▸ PROMPT A
In the data quality article, repeat the passage starting at "High-quality data underpins" and ending at "and domain-driven architectures.", but switch "enterprise" to "corporate".

▸ DOCUMENT EXTRACT
-=-=-=-=-
Back in September, our paper “From Data Quality for AI to AI for Data Quality: A Systematic Review of Tools for AI-Augmented Data Quality Management in Data Warehouses” was presented at the BIR Business Informatics Research Conference (BIR) in my hometown, Riga.
The paper, authored by my former student Heidi Carolina Tamm (now DW Lead Designer at Swedbank Estonia) and myself, explores a central question: can AI do more than just consume high-quality data—can it actively create and maintain it?


From “Data Quality for AI” to “Data Quality for AI & AI for Data Quality Management”
High-quality data underpins analytics, AI performance, and regulatory compliance, yet DQ management remains complex, resource-intensive, and often manual. With global data projected to reach 175 zettabytes by 2025, poor DQ carries real business costs—up to 19% of companies report customer loss due to inaccurate or incomplete data.
Traditionally, data quality (DQ) management focuses on ensuring AI has reliable, clean data. We propose a complementary perspective: using AI itself to enhance and automate data quality management. This is particularly relevant for enterprise data warehouses (DWs), which remain central despite the growth of decentralized and domain-driven architectures.
-=-=-=-=-
▸ EXCERPTED RECORDS
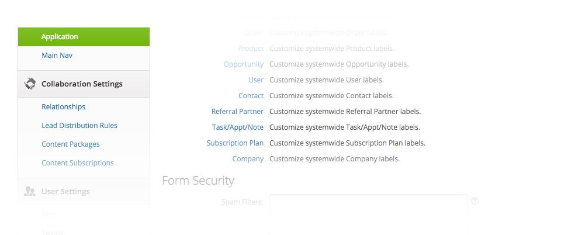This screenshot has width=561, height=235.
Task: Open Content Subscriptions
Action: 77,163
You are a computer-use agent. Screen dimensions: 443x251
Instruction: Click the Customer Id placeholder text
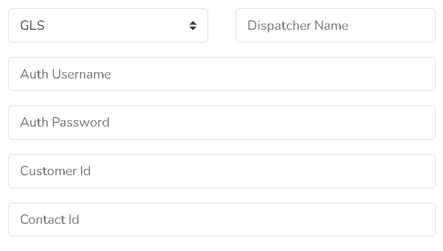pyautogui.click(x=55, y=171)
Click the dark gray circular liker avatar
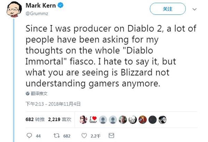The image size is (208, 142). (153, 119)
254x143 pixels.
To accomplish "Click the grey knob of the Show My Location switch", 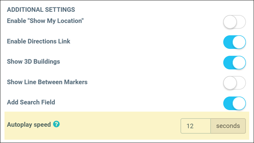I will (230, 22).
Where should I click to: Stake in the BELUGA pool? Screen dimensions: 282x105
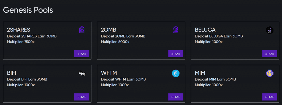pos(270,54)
-=-=-=-=-
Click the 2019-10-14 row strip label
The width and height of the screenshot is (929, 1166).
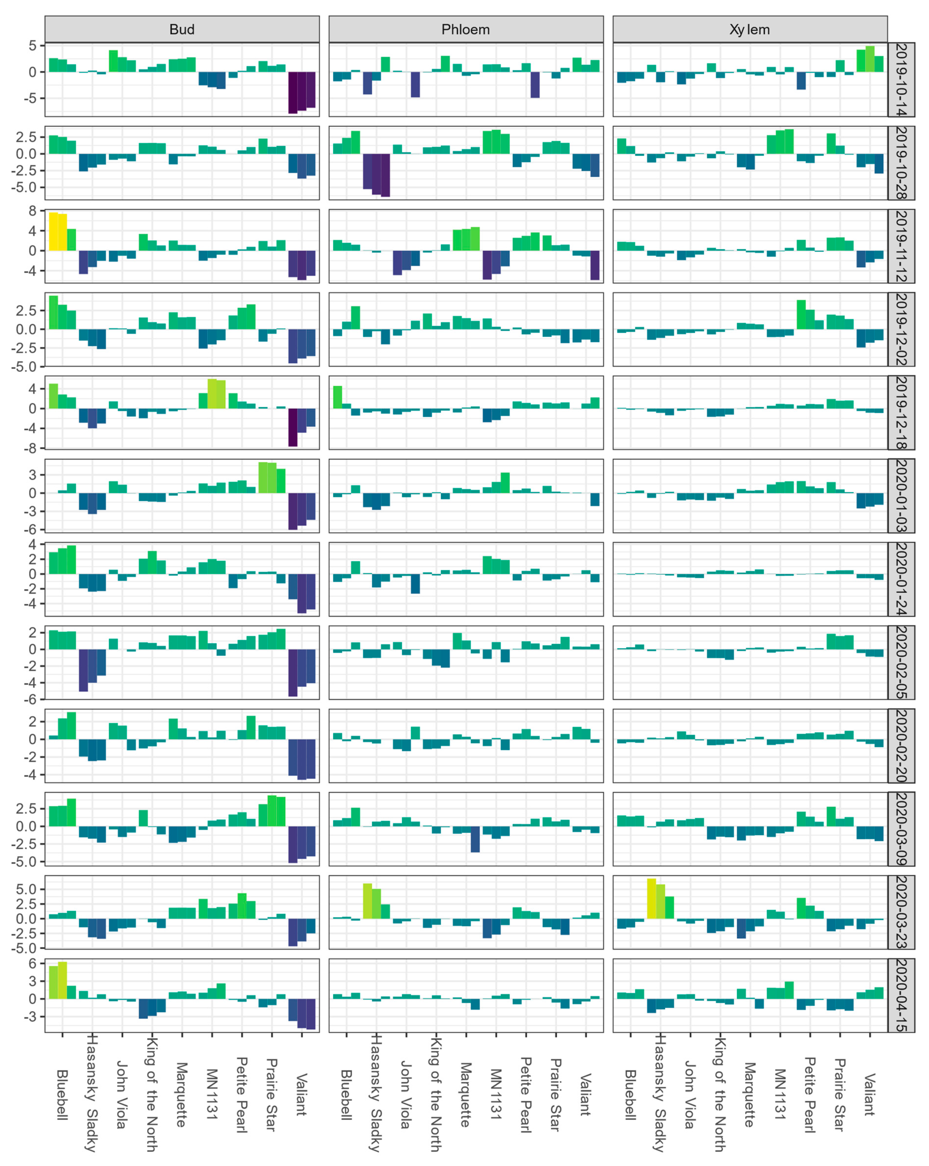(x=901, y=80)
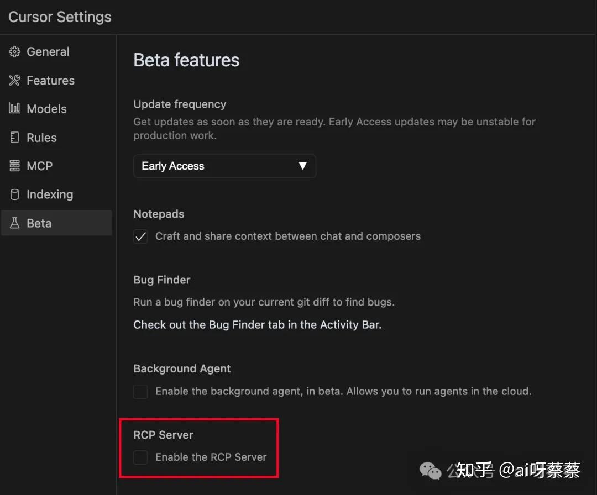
-=-=-=-=-
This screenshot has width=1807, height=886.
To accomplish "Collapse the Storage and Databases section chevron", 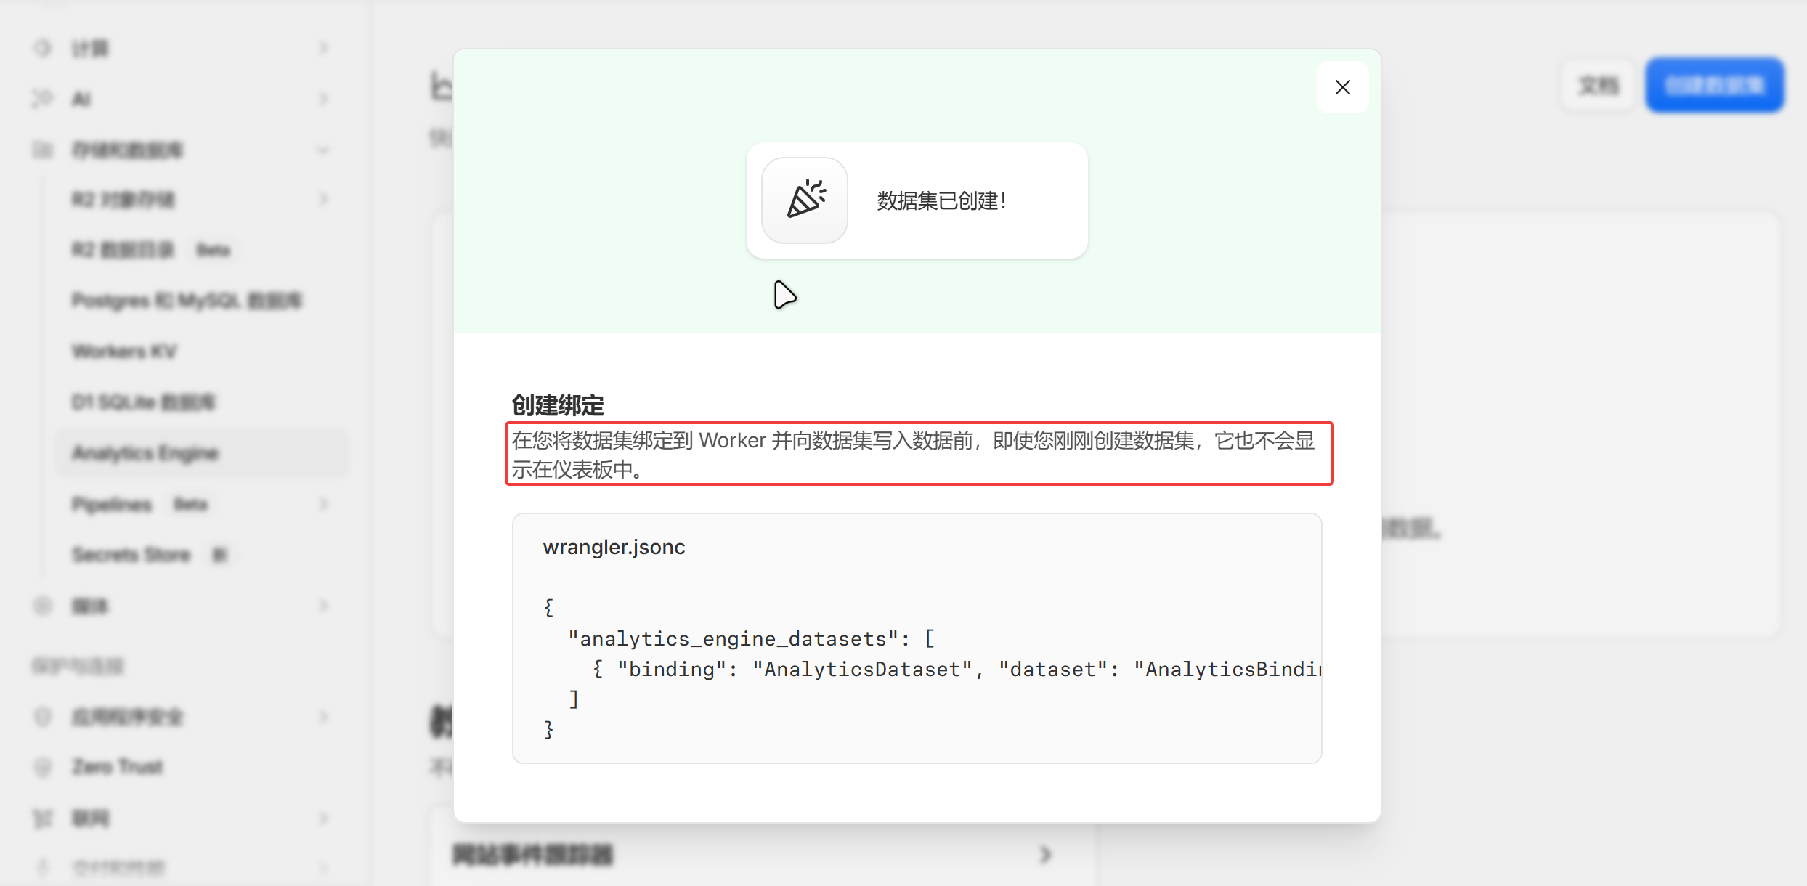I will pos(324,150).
-=-=-=-=-
▸ PROMPT B
Convert the lines of the rows above, starting at the line that contains "This screenshot has width=561, height=235." and ending at the line that contains "pyautogui.click(x=55, y=171)", into a JSON list of strings with one string per line and no blank lines. Leave the pictures out of the answer.

▸ COMPLETE RESPONSE A
High-quality data underpins analytics, AI performance, and regulatory compliance, yet DQ management remains complex, resource-intensive, and often manual. With global data projected to reach 175 zettabytes by 2025, poor DQ carries real business costs—up to 19% of companies report customer loss due to inaccurate or incomplete data.
Traditionally, data quality (DQ) management focuses on ensuring AI has reliable, clean data. We propose a complementary perspective: using AI itself to enhance and automate data quality management. This is particularly relevant for corporate data warehouses (DWs), which remain central despite the growth of decentralized and domain-driven architectures.

▸ COMPLETE RESPONSE B
[
  "This screenshot has width=561, height=235.",
  "Task: Open Content Subscriptions",
  "Action: 77,163",
  "You are a computer-use agent. Screen dimensions: 443x251",
  "Instruction: Click the Customer Id placeholder text",
  "pyautogui.click(x=55, y=171)"
]